Because only the count matters, report how many lines in the material hold the string "dimensions" and nothing more.

_ _ _

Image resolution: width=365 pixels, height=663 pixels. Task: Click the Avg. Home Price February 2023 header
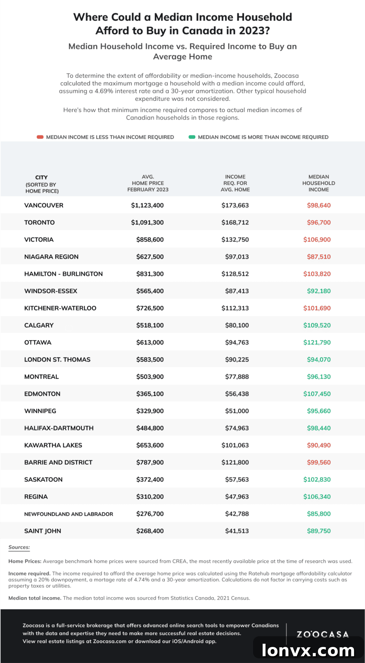(148, 183)
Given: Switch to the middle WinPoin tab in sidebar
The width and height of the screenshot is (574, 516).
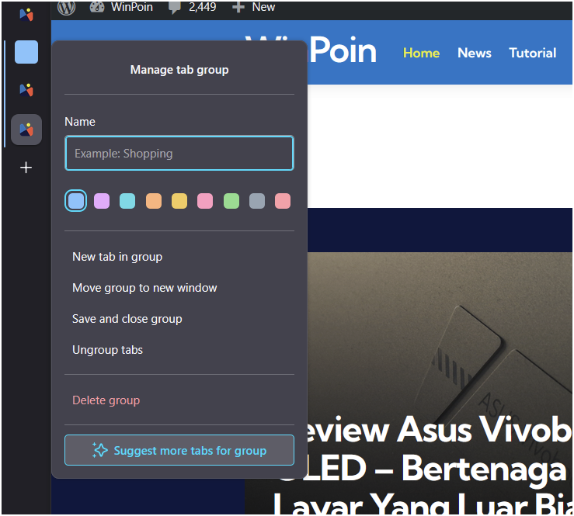Looking at the screenshot, I should click(x=26, y=89).
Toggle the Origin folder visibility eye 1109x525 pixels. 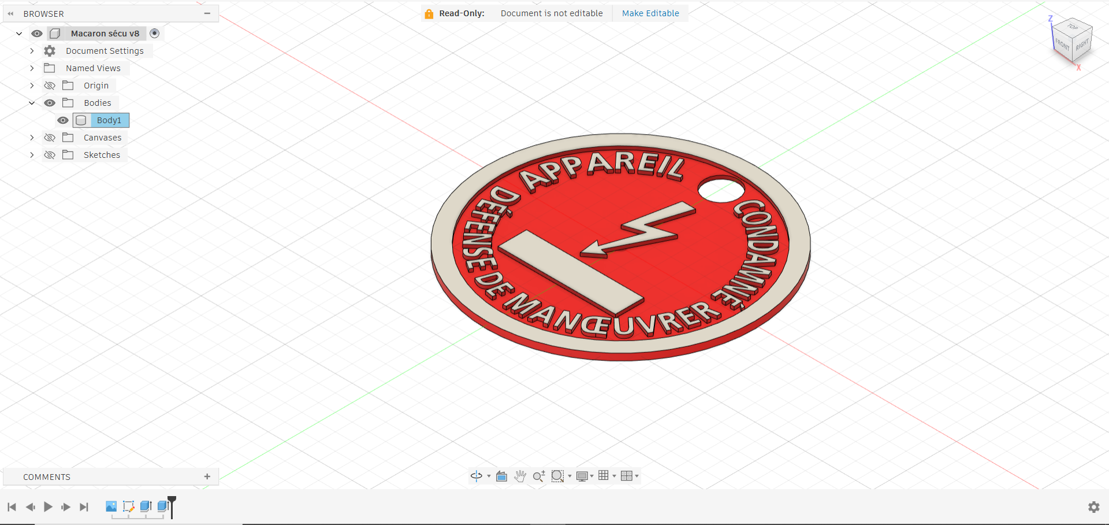[x=50, y=86]

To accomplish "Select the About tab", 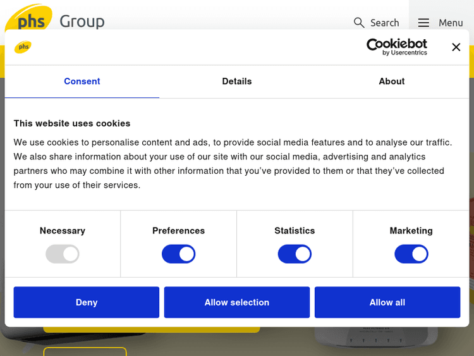I will click(x=392, y=82).

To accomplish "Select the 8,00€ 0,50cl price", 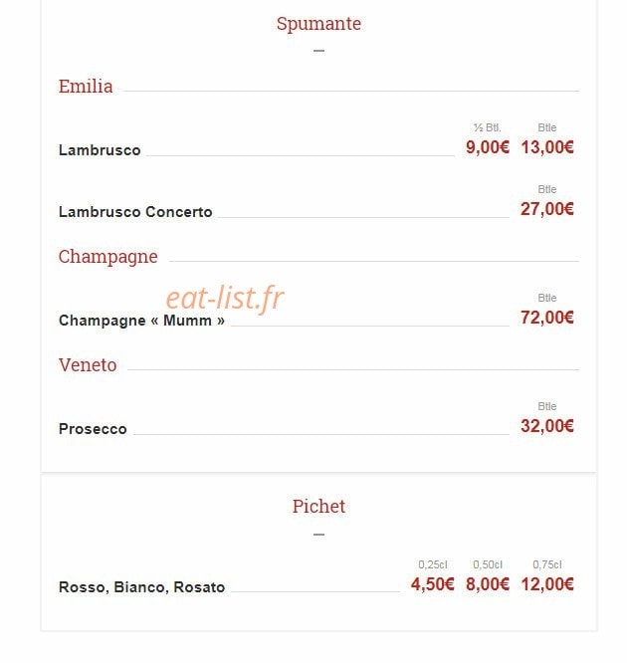I will point(488,584).
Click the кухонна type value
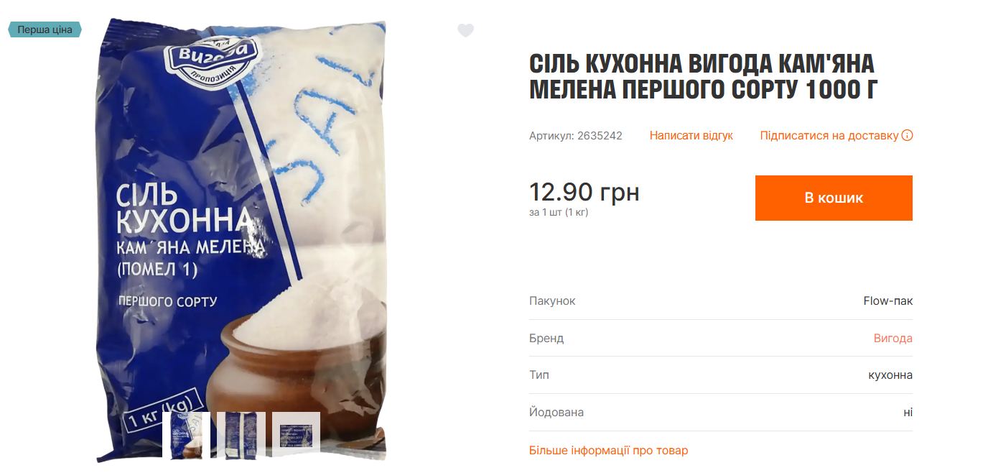This screenshot has width=983, height=473. (x=890, y=375)
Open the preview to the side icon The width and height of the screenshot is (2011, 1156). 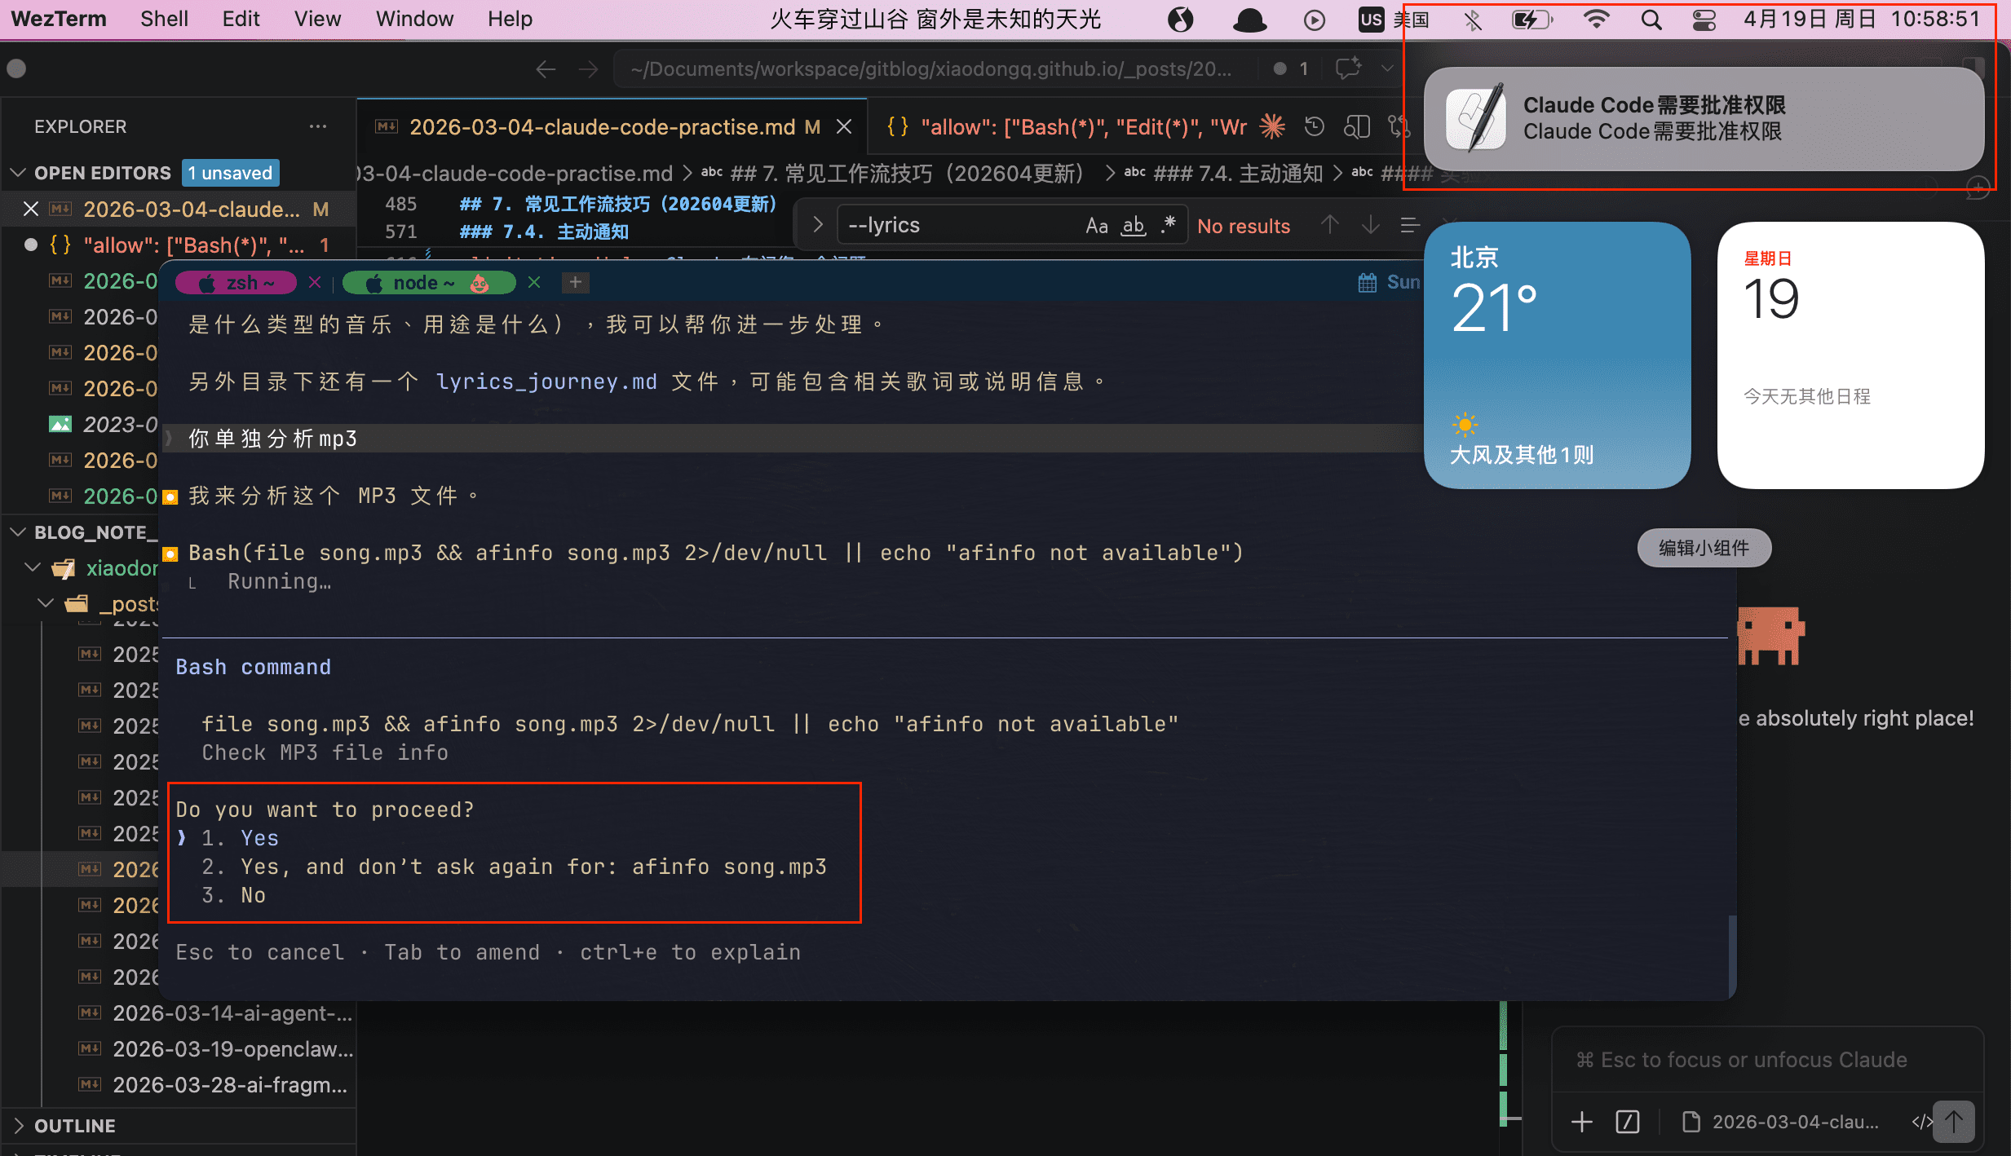point(1357,126)
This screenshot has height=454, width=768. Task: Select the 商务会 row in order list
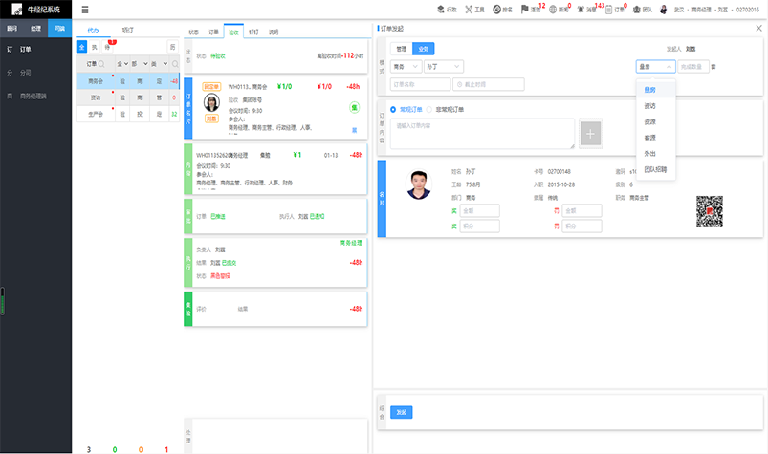coord(96,81)
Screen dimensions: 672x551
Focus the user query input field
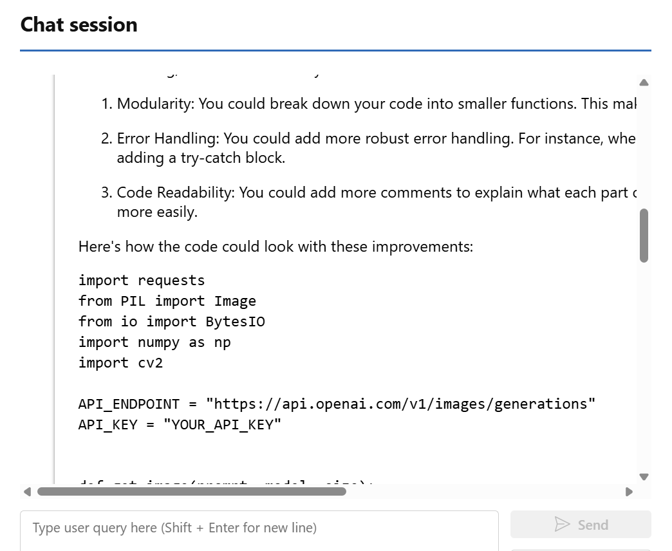pos(259,528)
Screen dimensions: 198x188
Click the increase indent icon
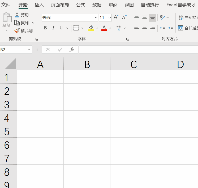point(170,28)
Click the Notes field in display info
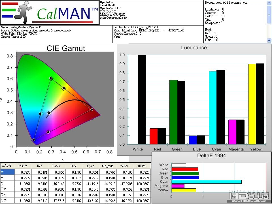 tap(117, 37)
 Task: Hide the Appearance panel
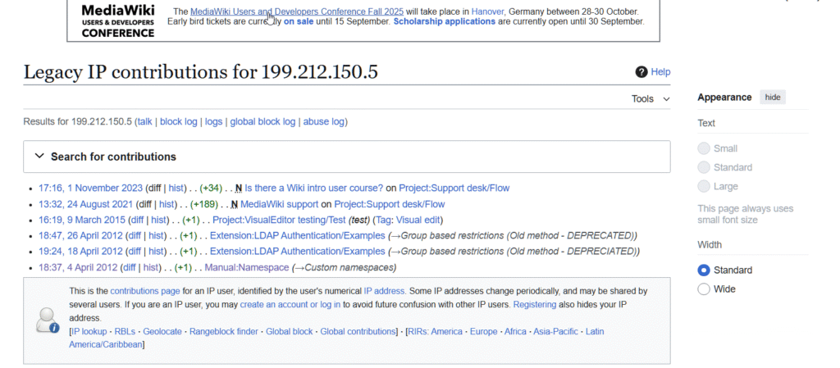tap(773, 98)
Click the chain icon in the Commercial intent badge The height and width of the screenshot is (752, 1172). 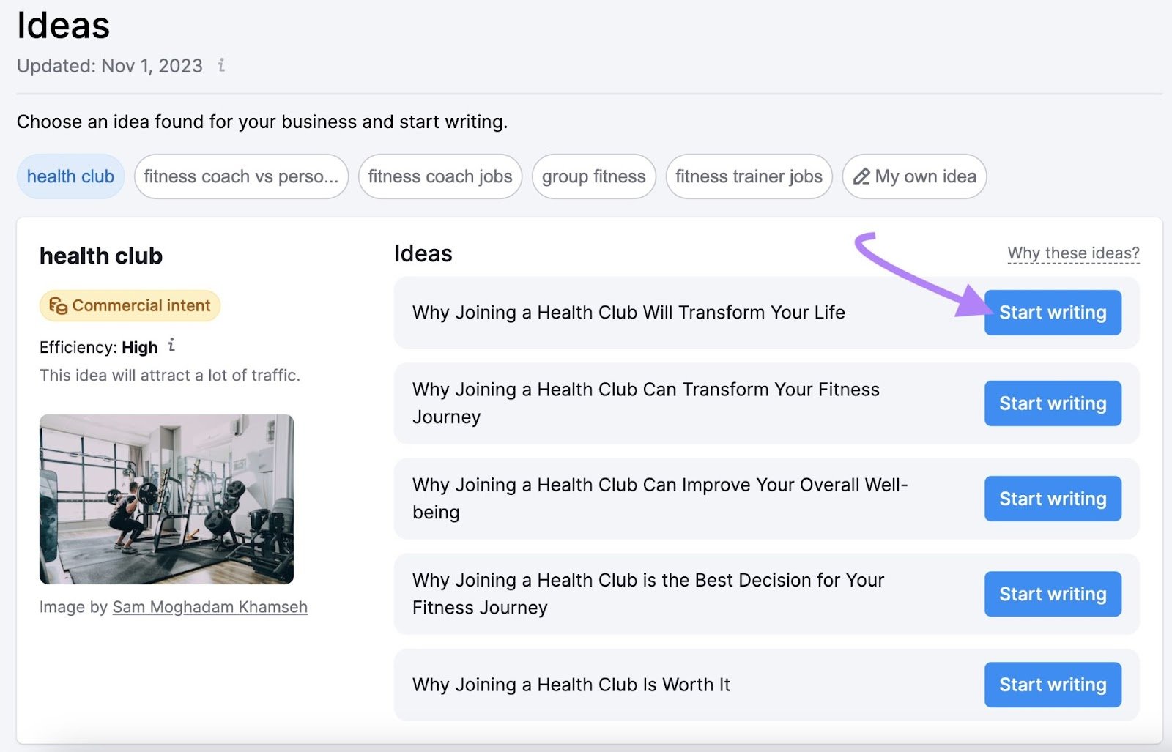pos(57,305)
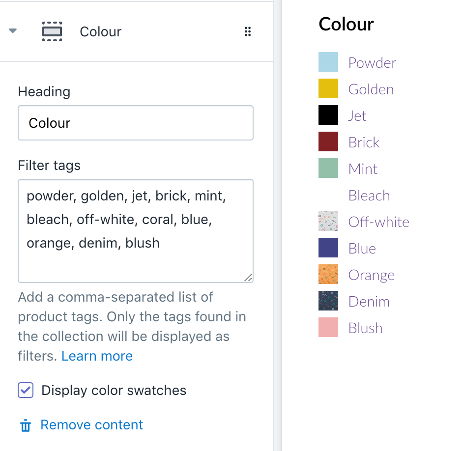Click the Bleach filter link
Image resolution: width=463 pixels, height=451 pixels.
[369, 196]
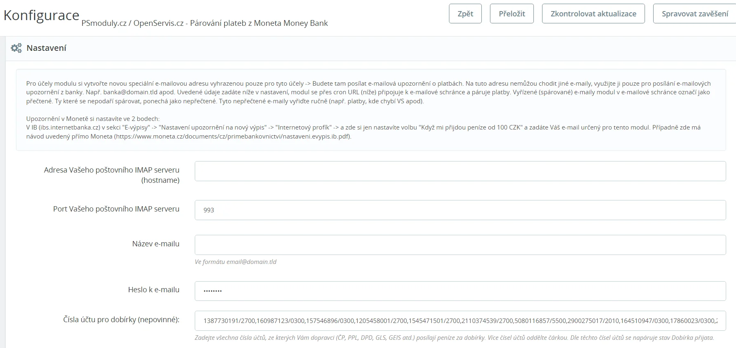Click the 'Port Vašeho poštovního IMAP serveru' label
Viewport: 736px width, 348px height.
point(116,209)
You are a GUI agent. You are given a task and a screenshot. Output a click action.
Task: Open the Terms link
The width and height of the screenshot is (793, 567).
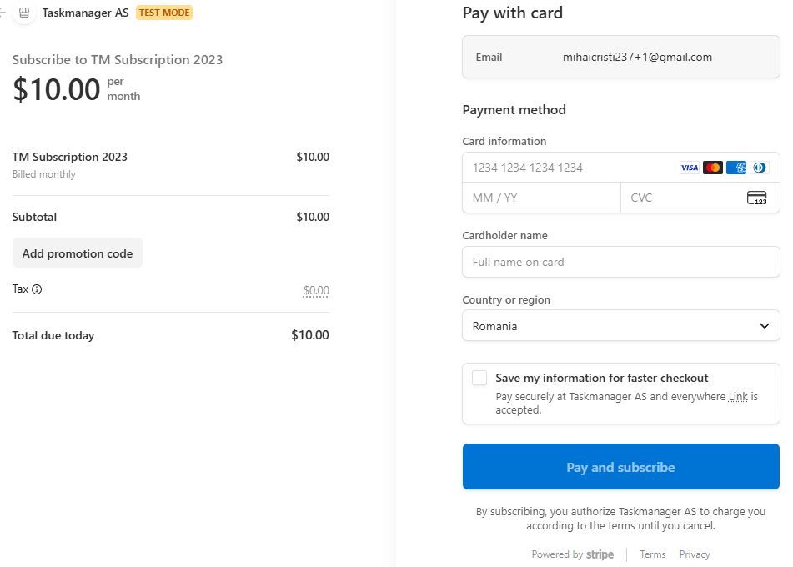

_ _ _

Solved problem
2